Researchers at Cornell University have developed microrobots smaller than the size of an ant’s head—capable of functioning autonomously thanks to their embedded ‘brains’, presenting an exciting array of possibilities for medical application.
For generations, microrobots have faced a key flaw involving their movement—they couldn’t move without wires or targeted laser beams transmitting energy for locomotion.
The newest development in microrobotics, however, changes things. Microrobots, as we know them, are breaking free from their metaphorical chains.
Fully autonomous microrobots are now a reality—with no strings attached, according to Professor of Physics at Cornell University, Itai Cohen.
“Before, we literally had to manipulate these ‘strings’ in order to get any kind of response from the robot,” Cohen explains.

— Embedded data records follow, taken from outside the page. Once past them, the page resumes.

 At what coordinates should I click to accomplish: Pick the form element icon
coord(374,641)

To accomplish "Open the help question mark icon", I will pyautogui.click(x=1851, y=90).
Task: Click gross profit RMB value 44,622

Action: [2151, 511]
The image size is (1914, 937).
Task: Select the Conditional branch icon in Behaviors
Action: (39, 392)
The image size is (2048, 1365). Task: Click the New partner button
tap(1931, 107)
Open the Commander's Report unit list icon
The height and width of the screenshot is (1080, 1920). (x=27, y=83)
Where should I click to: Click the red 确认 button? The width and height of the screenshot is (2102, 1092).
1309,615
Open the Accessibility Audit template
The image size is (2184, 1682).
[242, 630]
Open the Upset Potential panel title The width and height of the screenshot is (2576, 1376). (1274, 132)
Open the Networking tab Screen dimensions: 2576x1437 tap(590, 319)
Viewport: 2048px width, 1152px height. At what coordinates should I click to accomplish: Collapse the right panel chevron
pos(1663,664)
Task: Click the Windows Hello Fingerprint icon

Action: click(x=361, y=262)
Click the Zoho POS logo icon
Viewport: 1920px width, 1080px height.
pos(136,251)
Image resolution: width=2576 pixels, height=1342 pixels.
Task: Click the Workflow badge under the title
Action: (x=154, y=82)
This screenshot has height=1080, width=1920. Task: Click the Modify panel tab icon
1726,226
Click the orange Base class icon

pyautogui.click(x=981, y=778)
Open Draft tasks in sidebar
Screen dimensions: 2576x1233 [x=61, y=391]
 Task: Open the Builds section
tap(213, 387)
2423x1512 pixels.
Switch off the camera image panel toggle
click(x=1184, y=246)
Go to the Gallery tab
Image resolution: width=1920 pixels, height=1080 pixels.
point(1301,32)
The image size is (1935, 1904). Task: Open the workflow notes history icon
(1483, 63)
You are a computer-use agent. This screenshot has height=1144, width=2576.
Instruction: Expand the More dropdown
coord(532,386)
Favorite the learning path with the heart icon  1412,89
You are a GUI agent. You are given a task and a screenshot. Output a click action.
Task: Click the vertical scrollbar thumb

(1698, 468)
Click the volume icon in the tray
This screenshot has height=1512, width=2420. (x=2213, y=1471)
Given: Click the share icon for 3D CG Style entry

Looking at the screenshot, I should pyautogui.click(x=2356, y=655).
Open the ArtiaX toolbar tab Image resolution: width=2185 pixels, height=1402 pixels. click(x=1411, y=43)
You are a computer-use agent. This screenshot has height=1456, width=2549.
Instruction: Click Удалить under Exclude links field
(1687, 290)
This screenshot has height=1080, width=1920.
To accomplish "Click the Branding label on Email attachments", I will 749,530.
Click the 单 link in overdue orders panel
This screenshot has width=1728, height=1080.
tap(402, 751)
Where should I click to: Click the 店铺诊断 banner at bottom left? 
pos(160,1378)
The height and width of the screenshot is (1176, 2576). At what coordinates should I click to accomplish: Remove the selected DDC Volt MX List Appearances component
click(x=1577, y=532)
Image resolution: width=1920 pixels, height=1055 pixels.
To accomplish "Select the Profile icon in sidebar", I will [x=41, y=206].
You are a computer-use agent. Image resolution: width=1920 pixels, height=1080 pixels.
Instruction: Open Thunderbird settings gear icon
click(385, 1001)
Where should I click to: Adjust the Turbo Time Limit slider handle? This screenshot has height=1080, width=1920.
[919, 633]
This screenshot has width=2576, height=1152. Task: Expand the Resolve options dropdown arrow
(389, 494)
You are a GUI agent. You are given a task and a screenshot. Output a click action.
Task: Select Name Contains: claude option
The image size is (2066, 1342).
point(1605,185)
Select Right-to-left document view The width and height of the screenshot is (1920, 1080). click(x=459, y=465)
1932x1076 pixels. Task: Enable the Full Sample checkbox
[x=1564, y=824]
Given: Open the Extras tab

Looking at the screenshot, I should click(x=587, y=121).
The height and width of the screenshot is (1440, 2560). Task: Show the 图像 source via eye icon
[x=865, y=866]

“But now that we have these brains on board, it’s like taking the strings off the marionette. It’s like when Pinocchio gains consciousness.”
The untethered microdevices, described in the scientific journal Science Robotics, are about 100-250 micrometres in size, powered entirely by light and are capable of moving at speeds up to ten micrometres per second—making them as fast as flavobacterium—a class of gram-negative bacteria.
What makes the robots truly remarkable is the presence of onboard CMOS (complementary metal oxide semiconductor) circuits that make the micro-scale devices intelligent and responsive. According to Cohen, the circuits impart the microrobots the ability to communicate and respond to instructions.
“Eventually, the ability to communicate a command will allow us to give the robot instructions, and the internal brain will figure out how to carry them out,” commented Cohen.
“Then we’re having a conversation with the robot. The robot might tell us something about its environment, and then we might react by telling it, ‘OK, go over there and try to suss out what’s happening.'”
Researchers at Cornell are optimistic about the potential applications of their microscopic devices in medicine—ranging from targeted drug delivery and chemical detection to microsurgery and micro-atherectomy (the process of clearing plaque from arteries).
The development of micro-scale, remotely controllable devices is a revolutionary advance in medical science. Not only the microdevices can be deployed to sense bio-signals and repair tissue damage, but they can also be repurposed to selectively destroy unwanted cells and perform procedures in areas tricky to reach through surgery.